Recursion is essentially iterative in its design but uses a different component for control – specifically, the runtime call stack. Recursion has its roots in Lambda calculus and is the core of functional programming – both topics are well beyond the scope of this discourse.
When we use a loop, we often refer to a loop-control variable.
int x;
for (x = 0; x < 10; x++)
printf("%d\n", x);
In the code above, the loop control variable is x and will be used to determine when the loop will stop based on the condition. The variable x is likely a local variable, meaning the scope is local to the function in which it is defined. Local variables are also called automatic variables. This means they are automatically created with each function's call; hence, each function call gets its own set of local/automatic variables.
Automatic (local) variables are created on the runtime stack (along with the argument data passed to the function) and are thrown away when the call is complete. Each call to a function is separate, with a distinct set of arguments and local variables. Each invocation is then locked in time to allow other work (subsequent calls to the same function) to proceed. When control returns to a previous time-locked call, the results from the other calls can be used to influence (or not) the work that remains to be completed.
The call stack becomes part of the control since each function call contains point-in-time knowledge of how the problem-solving process is progressing. As this big-picture view is often necessary to solve more significant problems, there is a potential need for much more than a simple loop-control variable.

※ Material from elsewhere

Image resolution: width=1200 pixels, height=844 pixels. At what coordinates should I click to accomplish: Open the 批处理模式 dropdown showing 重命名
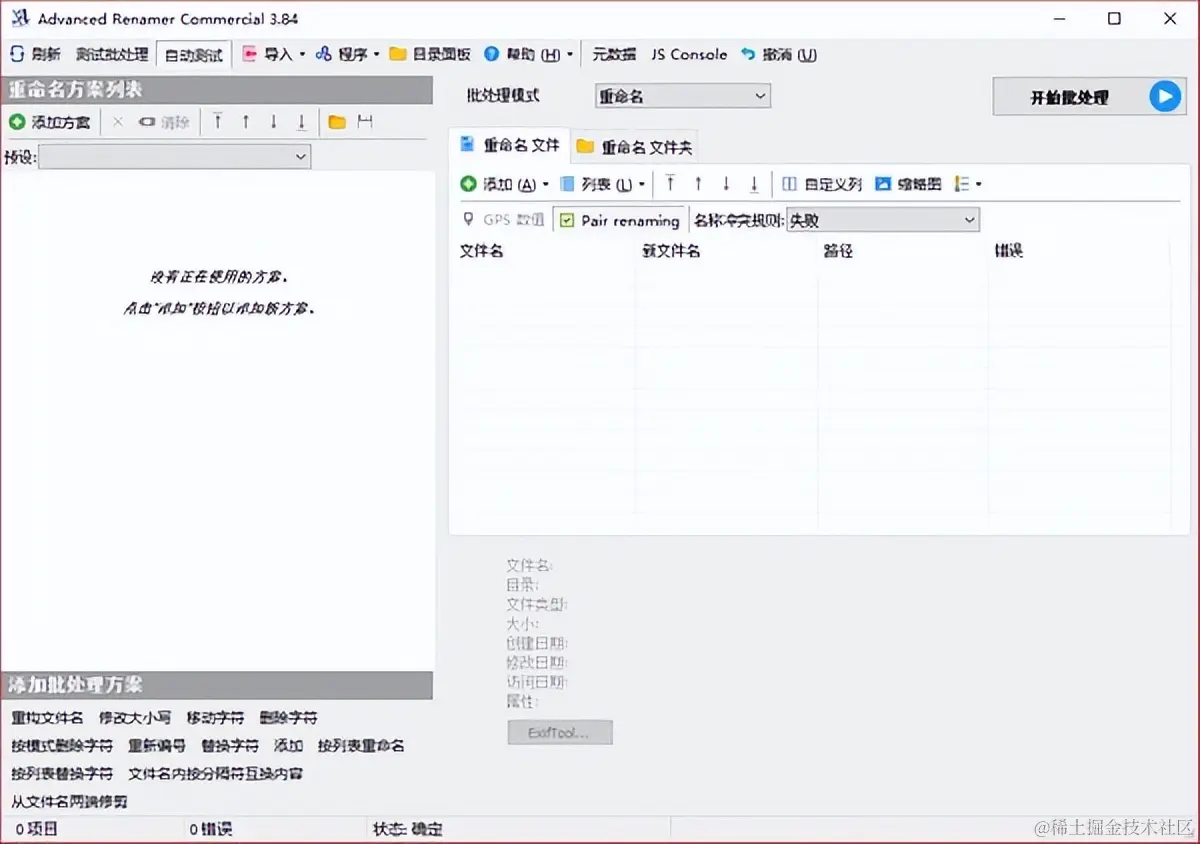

This is the key to recursion.
The Basics
With recursion, there is a predisposition that the function will invoke itself either directly or indirectly. In other words, the function may explicitly call itself (direct) or another function that will then call this function again (indirect).
Since the function will be asked to invoke itself again before the current call is completed, we need a mechanism to stop this. So we need a set of cases to assist with call control:
- The base case is the case under which all additional calls will occur.
- The stopping case is the case under which we make sure no more calls occur. This begins the process of unraveling the call stack and allows the previous calls to complete.
An Example
Consider the obligatory Factorial calculation such that 4! = 24 (4*3*2*1) and 0! = 1. This is the simplest calculation in both iterative and recursive solutions. This is due to the sheer simplicity of the algorithm and why it is so popular to illustrate recursion and is shamelessly repeated here. The code in Example 1 illustrates the iterative approach.
#include <stdio.h>
#include <errno.h>
int fact(int n) {
int prod = 1;
if ( n < 0 ) {
errno = EINVAL;
return -1;
}
for (int i = n; i > 1; i--)
prod = prod * i;
return prod;
}
int main(int argc, char **argv) {
printf("%d\n", fact(0));
printf("%d\n", fact(4));
printf("%d\n", fact(15));
}
Example 1: Factorial through iteration.
The product of the reducing values of n is set to 1 to cover the 0! possibility. Otherwise, we count down from the start until we reach 1 and return the result. Simple. Now consider the version in Example 2 as an alternative solution using recursion.
#include <stdio.h>
#include <errno.h>
int fact(int n) {
if ( n < 0 ) {
errno = EINVAL;
return -1;
}
if (n == 0 || n == 1)
return 1;
else
return n * fact(n-1);
}
int main(int argc, char **argv) {
printf("%d\n", fact(0));
printf("%d\n", fact(4));
printf("%d\n", fact(15));
}
Example 2: Factorial using recursion
We are still reducing the value of n, but in this case it is done with each subsequent call to fact(). So each call will end up calling itself with a smaller value of n. That is, until n reaches one of the stopping cases of being 0 or 1.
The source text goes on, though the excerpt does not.